TASK »
Write out each of the following rows word for word, with nothing changed.

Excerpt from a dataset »

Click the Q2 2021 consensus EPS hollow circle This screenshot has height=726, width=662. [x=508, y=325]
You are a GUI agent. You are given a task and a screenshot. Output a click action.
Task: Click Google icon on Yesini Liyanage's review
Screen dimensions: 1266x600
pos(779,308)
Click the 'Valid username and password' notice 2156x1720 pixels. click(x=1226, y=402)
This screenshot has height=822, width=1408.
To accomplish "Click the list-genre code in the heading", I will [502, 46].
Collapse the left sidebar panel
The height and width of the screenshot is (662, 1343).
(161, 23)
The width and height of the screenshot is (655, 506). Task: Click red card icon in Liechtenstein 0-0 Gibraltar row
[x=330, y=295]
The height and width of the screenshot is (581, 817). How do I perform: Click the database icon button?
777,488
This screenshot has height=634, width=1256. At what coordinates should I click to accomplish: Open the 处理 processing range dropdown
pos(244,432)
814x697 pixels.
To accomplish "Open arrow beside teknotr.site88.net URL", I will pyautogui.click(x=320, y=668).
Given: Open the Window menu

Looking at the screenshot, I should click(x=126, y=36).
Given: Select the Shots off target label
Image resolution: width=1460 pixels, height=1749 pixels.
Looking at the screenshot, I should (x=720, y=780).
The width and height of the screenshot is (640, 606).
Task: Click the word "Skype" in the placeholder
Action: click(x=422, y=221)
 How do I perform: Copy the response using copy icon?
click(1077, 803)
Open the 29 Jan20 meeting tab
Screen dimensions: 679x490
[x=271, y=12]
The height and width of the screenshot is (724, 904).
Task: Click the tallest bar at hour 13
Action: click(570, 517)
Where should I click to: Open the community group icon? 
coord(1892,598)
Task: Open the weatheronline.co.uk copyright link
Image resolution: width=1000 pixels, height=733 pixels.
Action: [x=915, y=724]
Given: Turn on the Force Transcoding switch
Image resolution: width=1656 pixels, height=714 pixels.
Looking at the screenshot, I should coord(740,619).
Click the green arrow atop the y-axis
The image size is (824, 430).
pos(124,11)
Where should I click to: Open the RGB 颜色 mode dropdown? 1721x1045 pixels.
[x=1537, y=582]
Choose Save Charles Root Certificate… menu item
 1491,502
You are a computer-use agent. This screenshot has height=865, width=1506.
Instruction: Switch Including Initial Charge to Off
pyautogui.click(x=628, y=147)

WORKED ANSWER »
Click the Q2 2021 consensus EPS hollow circle This screenshot has height=726, width=662. [x=508, y=325]
You are a GUI agent. You are given a task and a screenshot. Output a click action.
Task: Click Google icon on Yesini Liyanage's review
Screen dimensions: 1266x600
pos(779,308)
Click the 'Valid username and password' notice 2156x1720 pixels. click(x=1226, y=402)
This screenshot has height=822, width=1408.
To accomplish "Click the list-genre code in the heading", I will [502, 46].
Collapse the left sidebar panel
The height and width of the screenshot is (662, 1343).
(161, 23)
The width and height of the screenshot is (655, 506). Task: Click red card icon in Liechtenstein 0-0 Gibraltar row
[x=330, y=295]
The height and width of the screenshot is (581, 817). How do I perform: Click the database icon button?
777,488
This screenshot has height=634, width=1256. At what coordinates should I click to accomplish: Open the 处理 processing range dropdown
pos(244,432)
814x697 pixels.
To accomplish "Open arrow beside teknotr.site88.net URL", I will pyautogui.click(x=320, y=668).
Given: Open the Window menu

Looking at the screenshot, I should click(x=126, y=36).
Given: Select the Shots off target label
Image resolution: width=1460 pixels, height=1749 pixels.
Looking at the screenshot, I should (x=720, y=780).
The width and height of the screenshot is (640, 606).
Task: Click the word "Skype" in the placeholder
Action: click(x=422, y=221)
 How do I perform: Copy the response using copy icon?
click(1077, 803)
Open the 29 Jan20 meeting tab
Screen dimensions: 679x490
[x=271, y=12]
The height and width of the screenshot is (724, 904).
Task: Click the tallest bar at hour 13
Action: click(570, 517)
Where should I click to: Open the community group icon? 
coord(1892,598)
Task: Open the weatheronline.co.uk copyright link
Image resolution: width=1000 pixels, height=733 pixels.
Action: [x=915, y=724]
Given: Turn on the Force Transcoding switch
Image resolution: width=1656 pixels, height=714 pixels.
Looking at the screenshot, I should coord(740,619).
Click the green arrow atop the y-axis
The image size is (824, 430).
pos(124,11)
Where should I click to: Open the RGB 颜色 mode dropdown? 1721x1045 pixels.
[x=1537, y=582]
Choose Save Charles Root Certificate… menu item
 1491,502
You are a computer-use agent. This screenshot has height=865, width=1506.
Instruction: Switch Including Initial Charge to Off
pyautogui.click(x=628, y=147)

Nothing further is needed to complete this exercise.